*** Opening Records provided ***
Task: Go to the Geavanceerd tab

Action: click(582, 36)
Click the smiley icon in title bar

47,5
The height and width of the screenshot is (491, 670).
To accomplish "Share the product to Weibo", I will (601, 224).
*** Closing Records provided ***
*** Opening Records provided ***
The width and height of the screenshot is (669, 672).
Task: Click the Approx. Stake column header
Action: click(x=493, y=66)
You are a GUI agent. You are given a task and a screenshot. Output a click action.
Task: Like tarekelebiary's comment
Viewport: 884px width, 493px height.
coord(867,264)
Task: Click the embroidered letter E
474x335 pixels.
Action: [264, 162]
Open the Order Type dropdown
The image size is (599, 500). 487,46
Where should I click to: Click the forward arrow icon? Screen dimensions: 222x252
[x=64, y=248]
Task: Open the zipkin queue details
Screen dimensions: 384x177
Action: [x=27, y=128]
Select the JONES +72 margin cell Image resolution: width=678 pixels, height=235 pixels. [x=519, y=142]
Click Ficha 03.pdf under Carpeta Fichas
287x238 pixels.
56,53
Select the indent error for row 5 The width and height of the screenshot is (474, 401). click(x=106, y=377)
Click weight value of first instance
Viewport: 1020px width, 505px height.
*** Closing Records provided ***
*** Opening Records provided ***
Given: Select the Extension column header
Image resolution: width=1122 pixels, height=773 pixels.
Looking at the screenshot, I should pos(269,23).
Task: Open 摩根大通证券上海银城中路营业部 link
*** Closing Records provided ***
With the line holding "Select the JONES" as the first and the line holding "Viewport: 1020px width, 505px height." as the last, please transcribe exactly the lines of the material above in that range and nothing else.

Answer space>
Select the JONES +72 margin cell Image resolution: width=678 pixels, height=235 pixels. [x=519, y=142]
Click Ficha 03.pdf under Carpeta Fichas
287x238 pixels.
56,53
Select the indent error for row 5 The width and height of the screenshot is (474, 401). click(x=106, y=377)
Click weight value of first instance
Viewport: 1020px width, 505px height.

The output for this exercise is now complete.